Signet-ring stromal tumor (SRST) is a rare benign stromal neoplasm of the ovary with only a handful of cases reported in the literature. To date, all but one reported cases have been unilateral, and the pathogenesis and underlying genetic abnormalities of this entity are not well characterized. Here we report a case of a 70-yr-old woman with bilateral ovarian SRST, clinically presenting with abdominal distention and rectal bleeding, and bilateral ovarian masses on imaging studies.
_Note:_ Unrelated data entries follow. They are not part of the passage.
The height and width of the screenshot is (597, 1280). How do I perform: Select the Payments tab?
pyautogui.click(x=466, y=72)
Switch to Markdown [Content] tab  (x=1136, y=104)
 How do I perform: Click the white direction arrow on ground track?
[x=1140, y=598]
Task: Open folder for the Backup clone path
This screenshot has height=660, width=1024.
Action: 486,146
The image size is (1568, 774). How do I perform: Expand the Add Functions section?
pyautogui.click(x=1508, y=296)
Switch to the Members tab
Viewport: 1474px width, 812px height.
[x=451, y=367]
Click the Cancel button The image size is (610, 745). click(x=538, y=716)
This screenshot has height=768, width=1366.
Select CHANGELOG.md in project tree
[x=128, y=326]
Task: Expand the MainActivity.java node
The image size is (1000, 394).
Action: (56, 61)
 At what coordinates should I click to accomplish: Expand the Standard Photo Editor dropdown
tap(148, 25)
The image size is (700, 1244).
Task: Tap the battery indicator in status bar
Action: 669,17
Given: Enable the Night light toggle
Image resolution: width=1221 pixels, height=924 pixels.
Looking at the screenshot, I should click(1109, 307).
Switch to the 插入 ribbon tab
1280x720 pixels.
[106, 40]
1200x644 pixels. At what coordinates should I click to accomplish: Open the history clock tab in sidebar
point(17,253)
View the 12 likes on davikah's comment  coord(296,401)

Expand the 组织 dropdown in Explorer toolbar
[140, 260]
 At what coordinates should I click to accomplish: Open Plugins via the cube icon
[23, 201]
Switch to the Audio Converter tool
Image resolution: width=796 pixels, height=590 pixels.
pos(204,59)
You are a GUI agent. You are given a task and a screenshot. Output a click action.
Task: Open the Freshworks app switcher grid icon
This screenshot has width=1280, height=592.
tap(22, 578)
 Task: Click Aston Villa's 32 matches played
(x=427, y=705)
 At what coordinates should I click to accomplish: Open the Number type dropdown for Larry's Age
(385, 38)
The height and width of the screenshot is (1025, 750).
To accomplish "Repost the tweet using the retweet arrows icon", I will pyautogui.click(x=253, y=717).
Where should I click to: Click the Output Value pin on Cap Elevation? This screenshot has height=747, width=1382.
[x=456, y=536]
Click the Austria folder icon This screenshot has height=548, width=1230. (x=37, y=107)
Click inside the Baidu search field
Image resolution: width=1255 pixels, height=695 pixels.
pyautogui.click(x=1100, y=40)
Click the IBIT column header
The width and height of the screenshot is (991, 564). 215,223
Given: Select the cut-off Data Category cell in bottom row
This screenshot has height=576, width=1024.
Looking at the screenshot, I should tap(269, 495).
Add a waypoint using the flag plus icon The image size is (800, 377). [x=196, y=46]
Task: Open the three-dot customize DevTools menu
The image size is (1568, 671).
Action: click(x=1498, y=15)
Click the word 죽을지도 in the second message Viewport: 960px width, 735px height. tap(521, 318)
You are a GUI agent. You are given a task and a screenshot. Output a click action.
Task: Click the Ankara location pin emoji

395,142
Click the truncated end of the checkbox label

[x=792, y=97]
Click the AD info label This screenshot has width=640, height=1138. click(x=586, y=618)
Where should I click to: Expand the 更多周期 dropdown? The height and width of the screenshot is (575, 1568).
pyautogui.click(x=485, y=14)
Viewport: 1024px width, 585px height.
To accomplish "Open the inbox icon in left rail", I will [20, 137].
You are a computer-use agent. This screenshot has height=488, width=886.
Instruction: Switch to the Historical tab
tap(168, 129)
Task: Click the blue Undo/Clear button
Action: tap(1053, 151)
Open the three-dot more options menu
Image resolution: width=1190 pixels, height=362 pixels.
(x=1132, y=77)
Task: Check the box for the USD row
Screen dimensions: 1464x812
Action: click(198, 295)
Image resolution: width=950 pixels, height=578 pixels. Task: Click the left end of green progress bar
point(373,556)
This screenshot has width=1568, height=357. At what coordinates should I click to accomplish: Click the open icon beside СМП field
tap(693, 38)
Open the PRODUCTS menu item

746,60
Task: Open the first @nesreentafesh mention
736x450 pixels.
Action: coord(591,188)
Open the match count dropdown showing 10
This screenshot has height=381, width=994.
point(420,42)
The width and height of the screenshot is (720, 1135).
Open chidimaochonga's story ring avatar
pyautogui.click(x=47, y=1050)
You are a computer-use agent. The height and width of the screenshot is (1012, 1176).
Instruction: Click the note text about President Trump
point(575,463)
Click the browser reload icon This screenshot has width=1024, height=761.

Total hysterectomy and bilateral salpingo-oophorectomy were performed, revealing bilateral solid ovarian tumors with characteristic signet-ring cell morphology. The immunohistochemical profile-positive steroidogenic factor 1, calretinin, and smooth muscle actin, and negative epithelial membrane antigen-supported the diagnosis of SRST. CTNNB1 mutation and abnormal nuclear beta-catenin expression have recently been reported in 2 SRSTs. However, we did not identify any mutations in 54 oncogenes and tumor suppressor genes (including CTNNB1) by next-generation sequencing analysis, and PCR Sanger sequencing did not reveal FOXL2 C134W mutation, suggesting the possibility of heterogenous pathogenesis of these tumors.